Overall, the Reno airport saw a modest year-over-year increase of 1.5 percent in April, as more than 309,000 passengers used the facility. It was the second straight month of growth for the airport, great news following a total annual decline of more than 15 percent in 2009.
Rural Rebound
Reaching for an entirely different segment of the travel market is the Nevada Commission on Tourism (NCOT). The state agency seeks to bring visitation to Nevada outside the Las Vegas and Reno areas. NCOT’s heavy focus on attracting outdoor enthusiasts to rural parts of the state allows it to target a different traveler than the one who typically looks for a Vegas vacation.
NCOT Director Dann Lewis arrived here from Maine near the end of Nevada’s tourism drop, as both statewide gaming and lodging tax revenue completed dips of nearly 20 percent each from FY 2007 levels. Having seen what he hopes is the bottom, Lewis points to an important fact in looking for signs of recovery: rural Nevada didn’t have as far to fall in the first place as the Las Vegas and Reno markets did.
“The I-80 corridor from Reno east out as far as Elko to Wendover – their decline has been considerably less than the Reno-Sparks area or Las Vegas,” Lewis said. “I was out in Elko a few weeks ago and was surprised at how busy it was.”
Elko can rely on fairly steady business travel because of its proximity to Nevada’s healthy mining industry, but the conventions and meetings that generally buoy the state’s major markets through midweek ebbs do not come as often to the rurals.
“Business travel in general is still quite weak,” Lewis said.
Lewis saw his overall budget slashed from $17.7 million in FY08 to $13.6 million in FY09, and NCOT estimates put this year’s final FY10 budget at $10.6 million.
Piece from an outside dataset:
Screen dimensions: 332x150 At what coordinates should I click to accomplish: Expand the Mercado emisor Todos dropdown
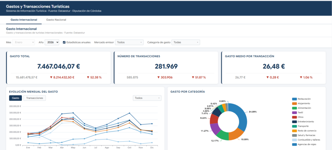point(129,42)
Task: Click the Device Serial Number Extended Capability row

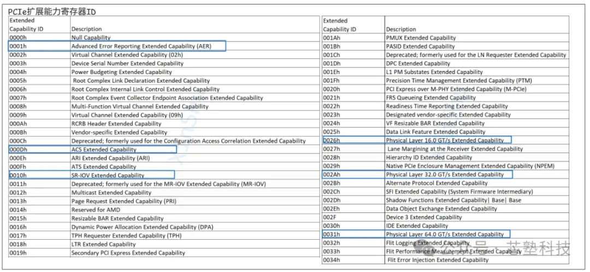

The budget for this year’s summer campaign is $2 million, down as much as 80 percent from some past years. NCOT staffing also fell by 23 percent over the past year.
Yet NCOT is just one of many agencies and companies in Nevada learning to do more with less. Much of the advertising done by the commission used to be on TV, but Lewis is moving NCOT online with Google ads, website partnerships and streaming video. In fact, the same TV commercials which air in Nevada and California are also available via streaming video, and NCOT can track how many people watch the video and how long they watch it. That technology is being utilized heavily in markets throughout California, Utah and Arizona.
“We can track it on a real-time basis,” Lewis said. “We can make adjustments on the fly. We’ve had some really strong success with that.”
Lewis worked with Southwest Airlines to make Nevada a “featured destination” on the company’s website homepage, then allowed Nevada hotels to pool together to cover the cost of the advertisement. In fact, interest from within the state for the Southwest partnership remains so strong that NCOT has repeated it with different properties.
The move to a larger online presence helped increase awareness of Nevada tourism opportunities by 7 percent in the Los Angeles market, Lewis said.
“Overall, just looking at some of the national figures, there are areas that are definitely beginning to show strength in the leisure travel area,” Lewis said. “We’re not seeing it out here to the same degree.”